There were blessings to count. 1) I was with two people who had proven their unconditional love for me many times over and would be nothing but kind about the incident for years to come. 2) No one else was around. 3)  We were a short walk away from a hot bath and a change of clothes.

There is no need to go into detail about the physical horrors of the experience. We are all familiar with excrement and its qualities. I hope you are not and never will be familiar with being an adult who has lost control of her bowels in a public place. For all of the physical unpleasantness, the mental toll is much, much worse.

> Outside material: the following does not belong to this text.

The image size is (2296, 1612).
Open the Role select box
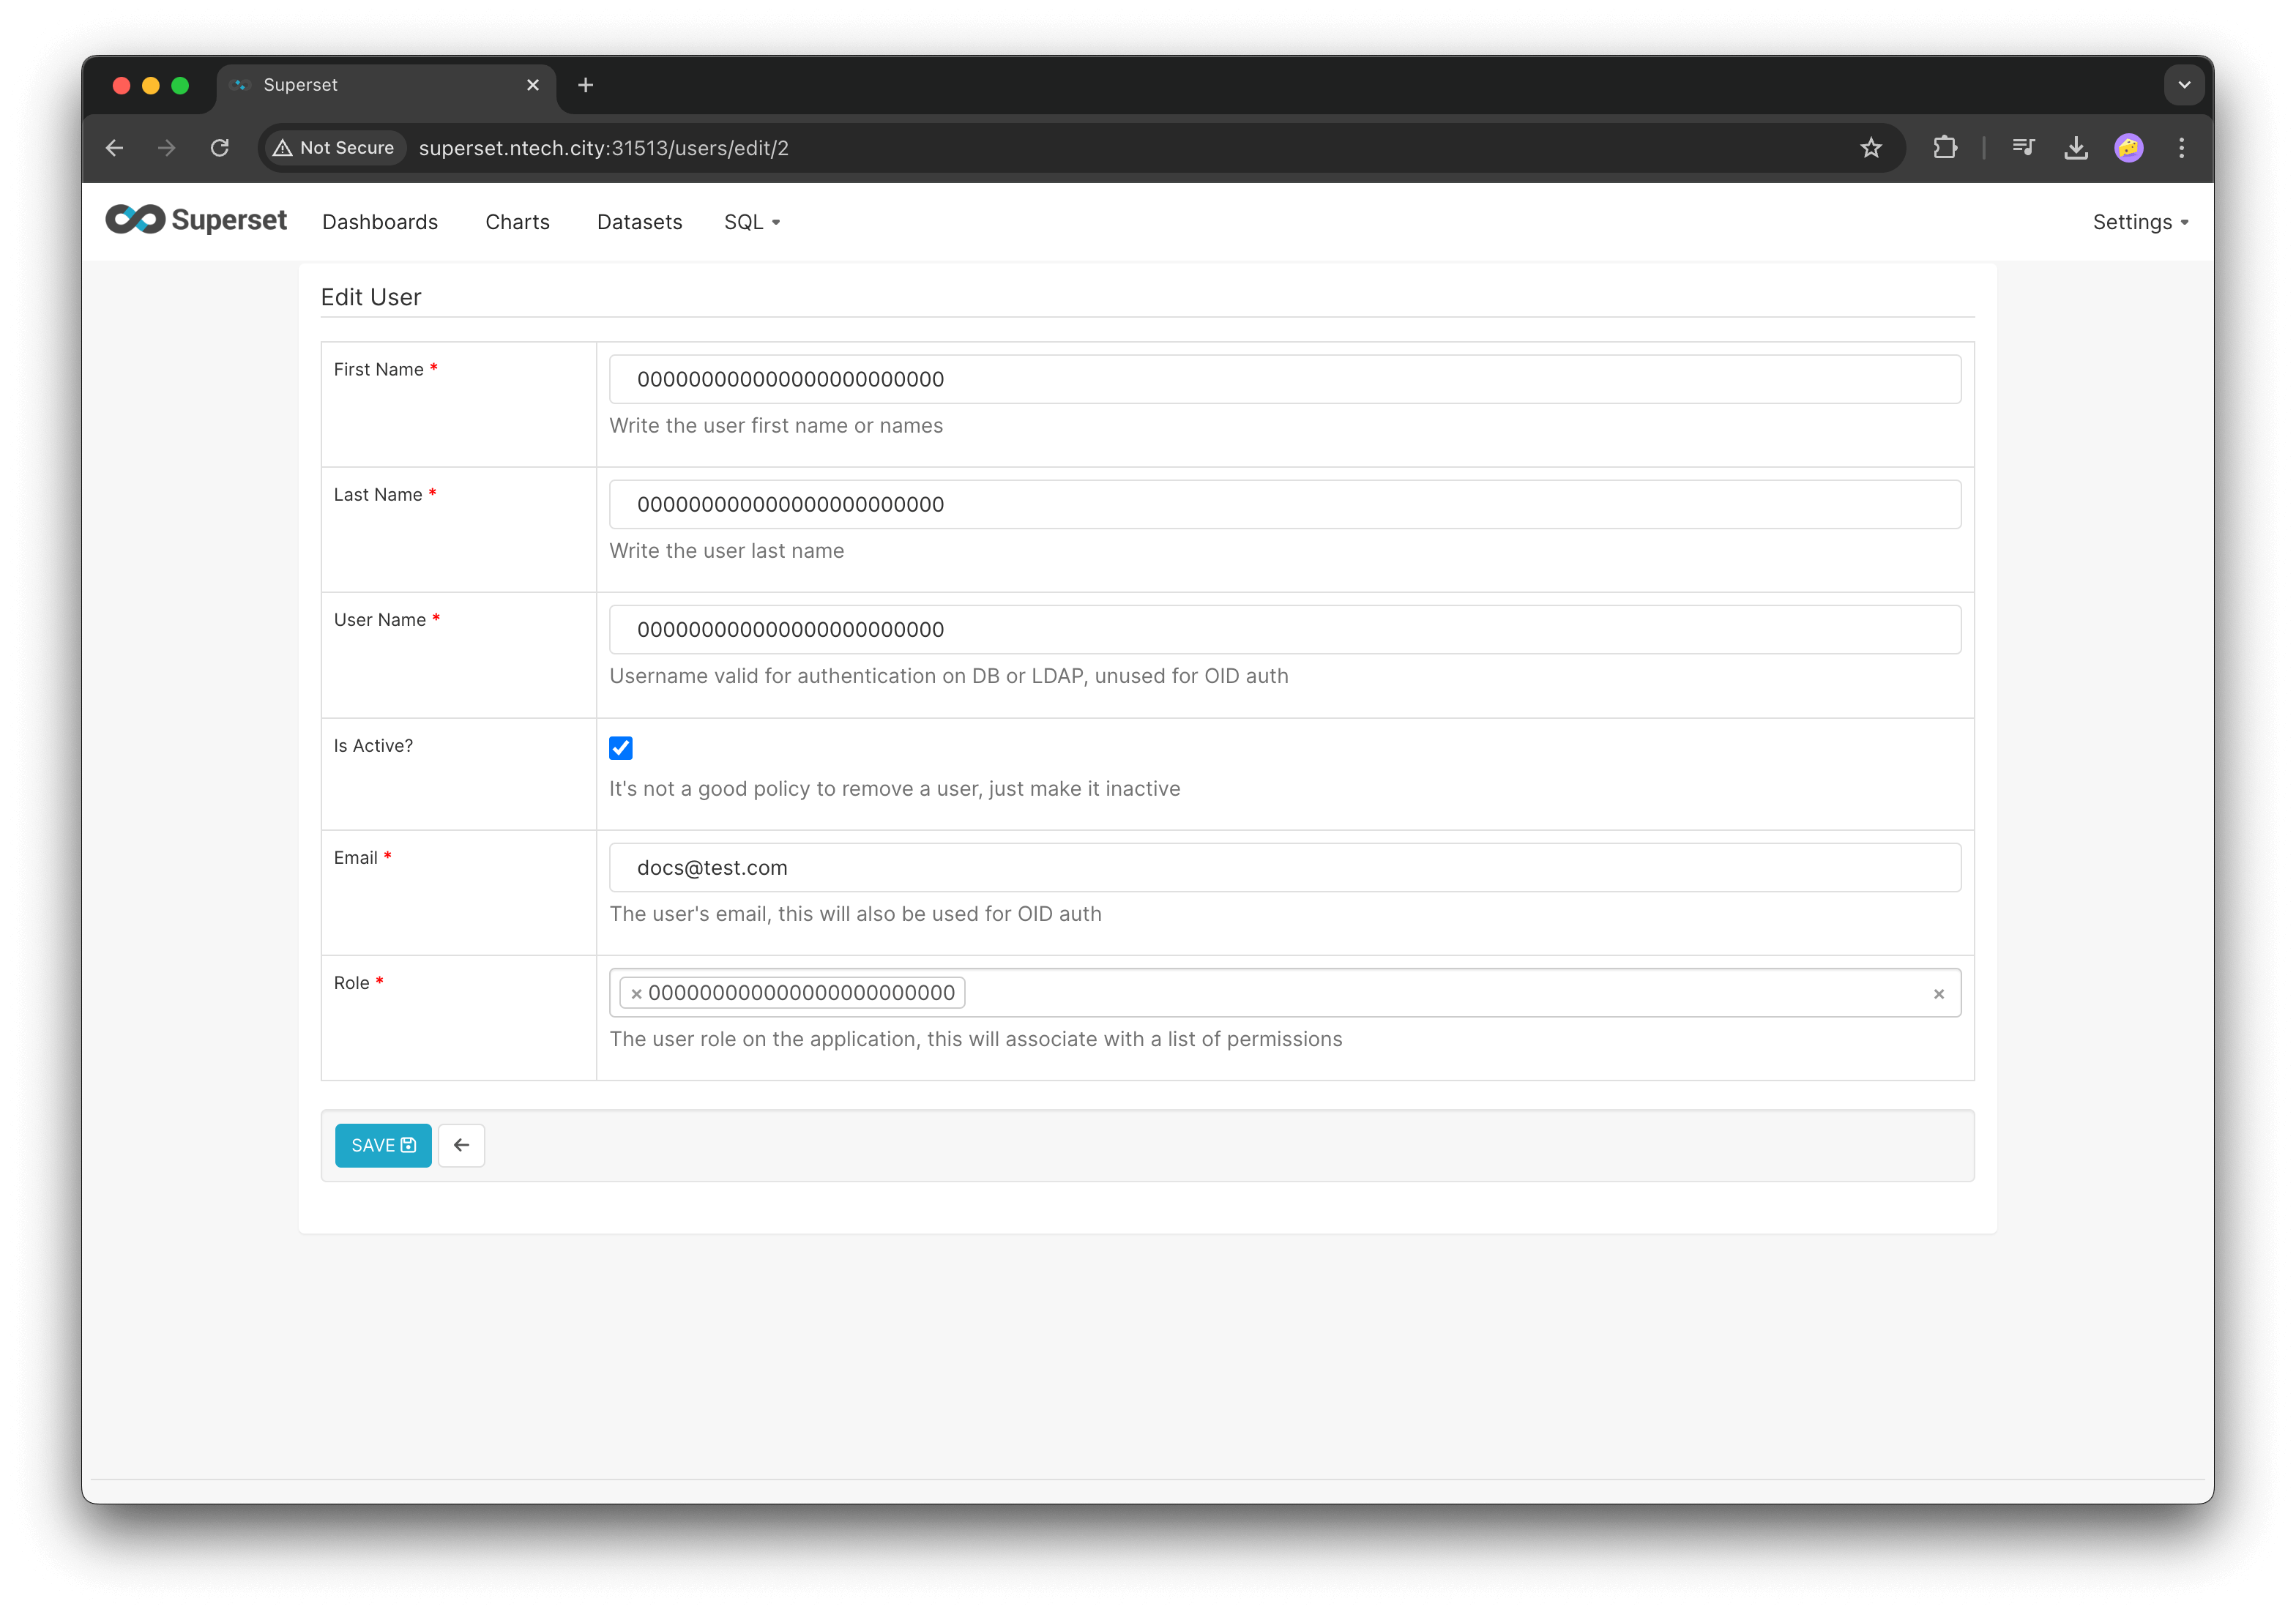[1440, 993]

When the last, increasingly uncomfortable steps brought us to the house, I rushed straight to our downstairs half bath, locked myself in, and sobbed uncontrollably. Was this my life now? Was I going to live in constant fear of the next pants-shitting? Would I need to limit my diet to cheese and other binding agents to ensure this never, ever happened again?*

Pajamas were brought from upstairs; soiled clothes were bagged and put in the trash outside. My sweet husband was convinced we could save the jeans, but I was having none of it. My well-meaning house guest told me about the time the same thing happened to her when she was younger and had the stomach flu. In spite of the impulse to do so, I did not scream, “STOMACH FLU DOESN’T COUNT!!!” I was too demoralized to do much but sniffle and nod. When I eventually shared my experience with other close friends, they too were empathetic and a little tone deaf, sharing stories of drunken GI mishaps. Didn’t they understand? A drunk college kid shitting their pants is hilarious. A moderately tipsy young woman doing so is tragic.

The bad news: incontinence has visited me multiple times since that Tuesday a decade ago, and it sucks every time. The good news: I have a great gastroenterologist with a sense of humor, which is even more valuable  than a funny name. He taught me about Runner’s Diarrhea (apparently it’s not just for runners anymore!) and strategies for avoiding such embarrassments. While I’m not sure that this particular hardship that hasn’t killed me has made me stronger, it definitely has made me more resilient, and resilience is key to surviving chronic illness. So I’ve got that going for me.

*This joke did NOT occur to me until many years later. Tragedy + time = comedy.